Evolutionary computation for many-objective optimization problems using massive population sizes on the K supercomputer

The advantages of evolutionary computation with very large populations for many-objective optimization problems are investigated. The effects of a population size of up to 1,000,000 are studied, with the number of generations fixed at 100. To overcome difficulty in computational time, we use a many-objective evolutionary algorithm designed for massive parallelization (CHEETAH) on the K supercomputer.
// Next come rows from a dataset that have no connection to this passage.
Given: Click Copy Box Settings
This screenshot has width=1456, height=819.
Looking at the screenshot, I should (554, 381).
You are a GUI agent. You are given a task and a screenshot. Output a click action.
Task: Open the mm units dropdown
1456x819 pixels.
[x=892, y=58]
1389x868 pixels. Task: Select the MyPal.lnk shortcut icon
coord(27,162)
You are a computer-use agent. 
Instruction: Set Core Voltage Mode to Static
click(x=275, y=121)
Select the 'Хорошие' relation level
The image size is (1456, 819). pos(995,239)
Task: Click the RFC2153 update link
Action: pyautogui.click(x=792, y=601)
For unimodal test problems DTLZ2 and DTLZ4, the inverted generational distance (IGD) decreases as the population increases while the generational distance (GD) is saturated with a population size of 10,000. This means an evolutionary computation with massive population size mainly contributes to improvement of diversity of obtained non-dominated solutions. Even when the total number of evaluations is fixed, this conclusion is unchanged. For the multimodal test problems DTLZ1 and DTLZ3, GD and IGD are reduced with increasing population size of up to 10,000 but are not significantly improved with population sizes larger than this. This is probably due to the difficulty in obtaining good non-dominated solutions for DTLZ1 and DTLZ3 with current CHEETAH. Because CHEETAH is bases on NSGA-II (only the non-dominated sort portion is modified for more effective many-objective optimization and parallelization), we expect that the current conclusion qualitatively stays the same for other NSGA-II-based algorithms. To take advantage of the larger population size, development of operators such as selection and crossover designed for very large population size may be required.